Ankita Sabharwal, an associate at Chadha & Chadha, says that with several data-specific legislations such as the General Data Protection Regulation (GDPR) recognizing the “right to opt out” as an integral right of data protection, it is unclear whether the loved ones of the departed shall be able to prevent them from being converted into chat bots.
“Several experts have also raised questions pertaining to the psychological effect this technology may have on grieving individuals,” she says. “Another significant issue pertains to whether these AI-powered chatbots can be equipped with elements of emotional intelligence. Since these bots are aimed at emulating individuals, both alive and dead, it is integral that these autonomous robots be sensitive to specific changes in environmental factors as well as factors of the surrounding environment. Thus, it is still unclear whether specific changes in the surrounding environment trigger programmed reactions of advanced artificial emotional intelligence in these chat bots, which remains integral to their functioning.”
Ranjan Narula, managing partner at RNA, Technology and IP Attorneys in Gurugram, adds that when “borrowing” a person’s personality, the patent infringement claim will assess whether a third party has, without authorization, copied the technology, and not the underlying data that would help the technology to deliver the final result.
“The use of data and other personality traits of a person without permission would raise privacy issues and personality rights claims,” he says.
Moreover, he adds that one of the major challenges would revolve around ethical issues as the technology controls virtual existence of a person and somewhat goes against the law of nature by creating a virtual personality of a dead person.

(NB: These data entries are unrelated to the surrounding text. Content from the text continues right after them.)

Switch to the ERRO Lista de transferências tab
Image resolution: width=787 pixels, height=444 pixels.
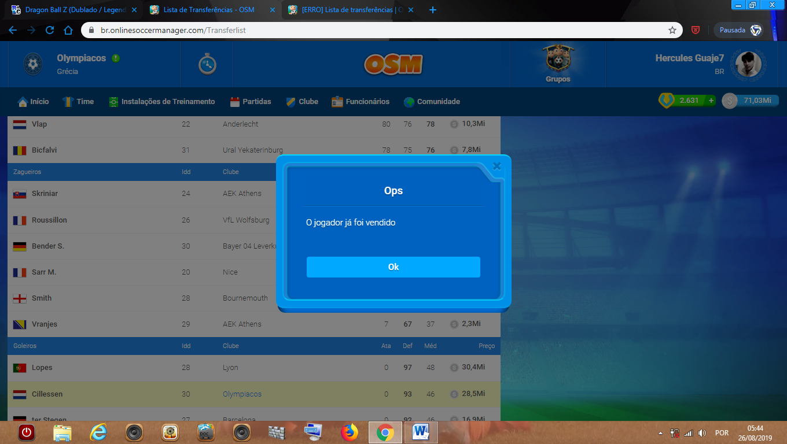coord(350,10)
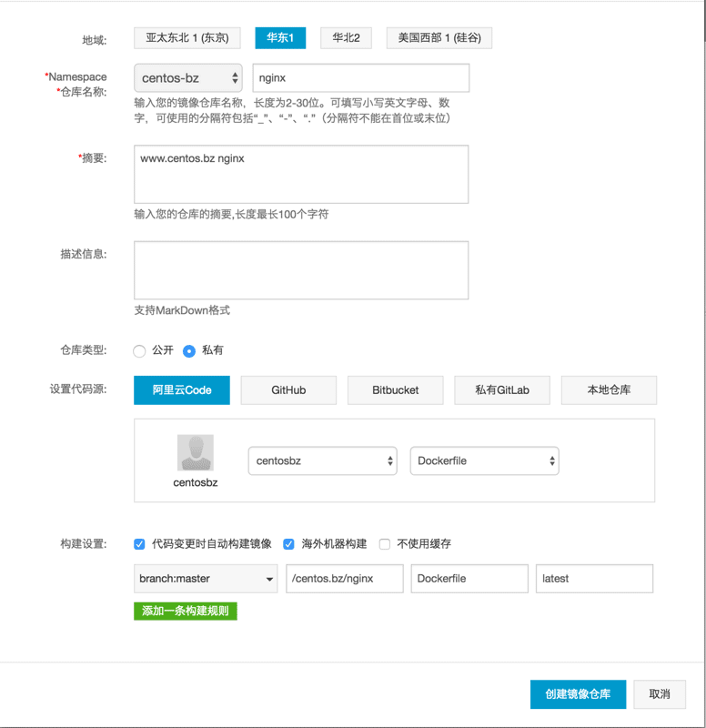This screenshot has width=706, height=728.
Task: Select the 美国西部 1 (硅谷) region
Action: pyautogui.click(x=439, y=37)
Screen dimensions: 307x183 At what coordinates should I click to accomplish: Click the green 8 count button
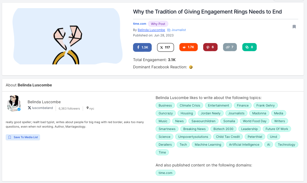tap(249, 47)
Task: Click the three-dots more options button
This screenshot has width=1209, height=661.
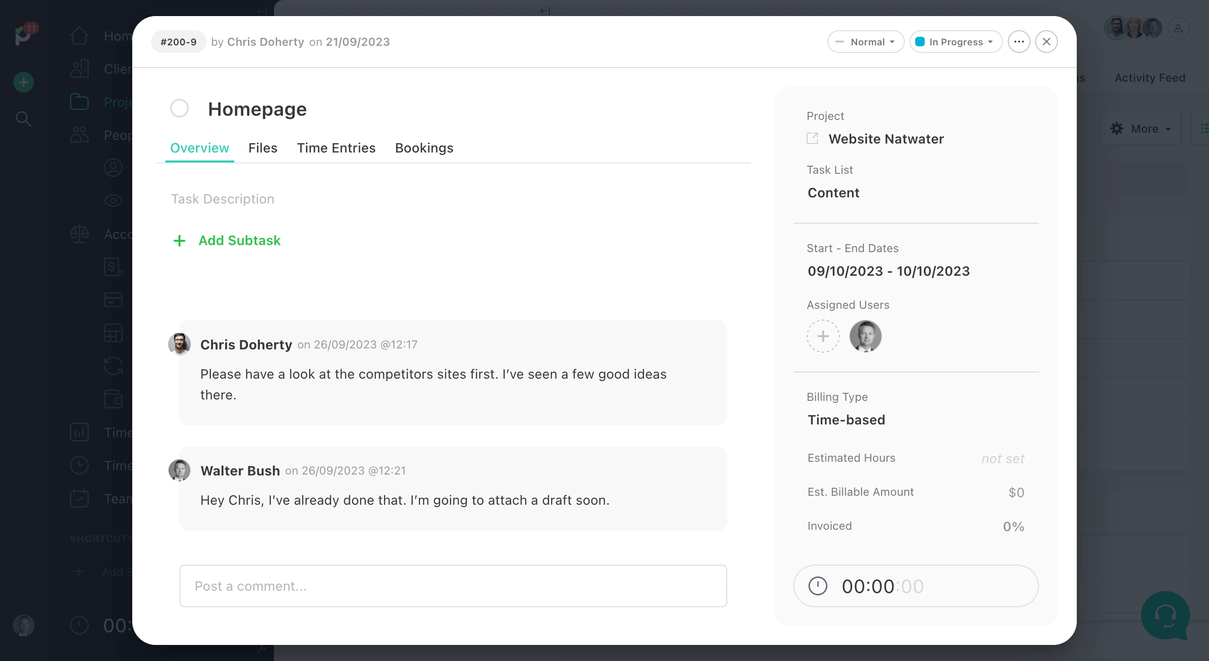Action: click(1019, 42)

“Collection of data by mining the online social media platforms and other news reports and writings raises privacy issues,” he says. “Building a prototype based on the technology is anticipated to face regulatory hurdles and, once launched in the market, there is also a risk of illegal activities and data privacy issues. To deal with privacy issues, a user’s permission for the creation of a chatbot for their profile would be necessary.”
The future of chatbots
“In the case of the plans of that company, the patent does indicate that the possibilities for artificial intelligence have advanced from robots to creating virtual and interactive models of real people,” says Arneja. “In case these chatbots are eventually used to immortalize the dead, it shall be path-breaking in the domain of AI development.”
For Narula, this is still a disruptive technology. “This is disruptive technology which would require a number of legal and ethical hurdles to be crossed before this can be rolled out. The news reports suggest that they do not have plans to build products based on the technology.”